L’Introduction à Personas sexuelles, qui rassemble les textes liminaires de l’essai, permet de survoler le parcours de l’intellectuelle italo-américaine, sa conception de la culture occidentale et les conflits entre les sexes qui la fondent. Controversée, conspuée même, la Calamity Jane du féminisme l’est, et c’est peu dire. Sous son œil-couperet, le milieu universitaire de nos voisins du Sud, affligé de « la maladie du ténu », transforme le grand ensemble des connaissances en viande hachée,et baigne dans un monde vulgaire et ignare. Selon l’écrivaine, les figures du nouveau féminisme surpolitisé, celles d’Andrea Dworkin, de Catherine MacKinnon ou de Kate Millett, roulent sur l’art comme un tank soviétique, cependant que Le deuxième sexe demeure à ses yeux l’œuvre suprême de la modernité du mouvement des femmes.
Ses vantardises sont légion. Quand elle déclare que Sexual Personae. Art and Decadence from Nefertiti to Emily Dickinson (718 pages)pourrait bien être le livre le plus long jamais écrit par une femme, plus que Middlemarch de George Eliot, l’érudite omet sciemment la Japonaise Murasaki Shikibu et ses 1 000 pages de texte. On pourrait même penser à l’Anglaise Barbara Cartland et à ses 724 romans. Déroutante par des références aux chartes astrologiques ou au marécage chthonien de la féminité, cet enfer dans lequel nageraient les femmes embourbées dans leur hormonale « obscurité marine », elle se réclame de la synchronicité jungienne de l’univers, et d’une intelligence en harmonie avec l’intuition et la superstition.
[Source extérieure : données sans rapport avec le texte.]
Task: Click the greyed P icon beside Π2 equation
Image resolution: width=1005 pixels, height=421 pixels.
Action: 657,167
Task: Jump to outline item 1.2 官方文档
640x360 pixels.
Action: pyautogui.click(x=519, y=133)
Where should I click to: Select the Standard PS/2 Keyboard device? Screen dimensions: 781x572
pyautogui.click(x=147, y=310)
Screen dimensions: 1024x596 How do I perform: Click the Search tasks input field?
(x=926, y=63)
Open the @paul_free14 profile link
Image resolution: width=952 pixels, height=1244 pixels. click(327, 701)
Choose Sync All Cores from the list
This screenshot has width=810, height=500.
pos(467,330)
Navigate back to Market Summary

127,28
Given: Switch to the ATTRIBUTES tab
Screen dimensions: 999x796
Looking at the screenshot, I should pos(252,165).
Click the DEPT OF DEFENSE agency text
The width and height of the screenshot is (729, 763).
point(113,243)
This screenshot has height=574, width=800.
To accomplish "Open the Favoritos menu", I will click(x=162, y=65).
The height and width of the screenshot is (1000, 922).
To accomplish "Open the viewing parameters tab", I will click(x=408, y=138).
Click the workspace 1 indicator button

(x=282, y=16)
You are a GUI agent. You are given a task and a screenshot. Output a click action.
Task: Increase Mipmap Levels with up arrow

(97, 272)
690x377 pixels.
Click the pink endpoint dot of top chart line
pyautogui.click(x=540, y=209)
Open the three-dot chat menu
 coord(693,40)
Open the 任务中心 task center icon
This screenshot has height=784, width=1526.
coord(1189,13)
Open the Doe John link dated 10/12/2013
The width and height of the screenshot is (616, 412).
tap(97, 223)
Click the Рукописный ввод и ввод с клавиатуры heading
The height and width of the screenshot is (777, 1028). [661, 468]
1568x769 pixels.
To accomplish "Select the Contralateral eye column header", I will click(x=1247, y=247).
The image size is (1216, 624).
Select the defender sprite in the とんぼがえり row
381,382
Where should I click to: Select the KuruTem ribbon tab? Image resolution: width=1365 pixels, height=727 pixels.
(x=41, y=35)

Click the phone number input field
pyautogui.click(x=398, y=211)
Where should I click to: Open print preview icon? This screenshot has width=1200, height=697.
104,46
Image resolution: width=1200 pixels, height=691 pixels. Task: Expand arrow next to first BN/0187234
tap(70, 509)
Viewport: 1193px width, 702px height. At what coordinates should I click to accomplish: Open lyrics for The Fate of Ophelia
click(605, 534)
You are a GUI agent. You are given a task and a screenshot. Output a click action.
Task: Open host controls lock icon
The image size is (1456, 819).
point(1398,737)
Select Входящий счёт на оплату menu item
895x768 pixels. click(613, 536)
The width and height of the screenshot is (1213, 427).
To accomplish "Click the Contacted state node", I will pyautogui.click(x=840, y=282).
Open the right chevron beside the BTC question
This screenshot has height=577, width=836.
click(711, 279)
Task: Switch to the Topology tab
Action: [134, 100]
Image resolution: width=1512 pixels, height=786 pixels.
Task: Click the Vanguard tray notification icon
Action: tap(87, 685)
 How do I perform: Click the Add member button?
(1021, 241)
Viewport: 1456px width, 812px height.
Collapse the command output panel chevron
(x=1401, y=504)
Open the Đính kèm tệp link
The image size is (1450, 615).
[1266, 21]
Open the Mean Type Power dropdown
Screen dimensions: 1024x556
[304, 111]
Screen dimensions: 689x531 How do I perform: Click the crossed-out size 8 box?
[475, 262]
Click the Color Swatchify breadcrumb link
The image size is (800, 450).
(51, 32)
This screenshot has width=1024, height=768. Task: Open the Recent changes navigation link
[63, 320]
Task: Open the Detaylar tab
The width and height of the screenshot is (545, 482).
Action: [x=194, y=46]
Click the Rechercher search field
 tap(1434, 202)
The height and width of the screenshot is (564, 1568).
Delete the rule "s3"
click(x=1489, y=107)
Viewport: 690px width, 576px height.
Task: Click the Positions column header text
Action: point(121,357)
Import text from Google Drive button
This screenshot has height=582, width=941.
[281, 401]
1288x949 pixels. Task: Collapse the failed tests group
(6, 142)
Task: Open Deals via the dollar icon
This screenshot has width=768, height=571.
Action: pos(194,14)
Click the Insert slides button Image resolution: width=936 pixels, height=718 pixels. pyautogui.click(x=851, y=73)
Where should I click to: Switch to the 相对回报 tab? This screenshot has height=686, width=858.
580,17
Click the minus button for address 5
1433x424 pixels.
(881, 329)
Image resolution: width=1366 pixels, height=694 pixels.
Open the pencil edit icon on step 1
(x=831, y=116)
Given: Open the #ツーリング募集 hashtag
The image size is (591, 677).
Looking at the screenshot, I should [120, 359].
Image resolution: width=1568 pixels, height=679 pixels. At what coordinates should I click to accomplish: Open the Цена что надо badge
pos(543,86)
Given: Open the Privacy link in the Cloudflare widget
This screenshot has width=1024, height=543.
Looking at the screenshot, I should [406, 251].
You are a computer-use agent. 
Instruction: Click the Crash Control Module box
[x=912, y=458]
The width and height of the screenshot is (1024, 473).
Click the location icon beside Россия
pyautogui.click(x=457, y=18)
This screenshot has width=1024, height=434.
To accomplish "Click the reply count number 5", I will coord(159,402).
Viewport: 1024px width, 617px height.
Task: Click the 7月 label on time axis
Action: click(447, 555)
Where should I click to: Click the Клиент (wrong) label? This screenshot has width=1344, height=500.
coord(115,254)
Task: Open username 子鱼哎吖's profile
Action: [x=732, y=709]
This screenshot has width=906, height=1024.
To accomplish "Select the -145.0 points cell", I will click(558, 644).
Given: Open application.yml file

Des idées comme des éclairs ou des fulgurances surgissent dans le texte de Paglia. Parmi les constructions théoriques qu’elle échafaude, certaines étonnent, dérivent et partent se perdre dans des méandres qui forcent la réflexion. Ses concepts et ses thèses même les plus discutables aiguisent l’esprit critique. Qui s’intéresse à l’organisation sexuée de notre monde, qui éprouve le besoin de confronter ses pensées à forte opposition et de fouiller dans les arcanes sexuels des mythes fondateurs de l’humanité trouvera chez Camille Paglia une riche matière psychanalytique. L’opuscule paru aux PUL nous offre un aperçu de son brio et de sa démesure.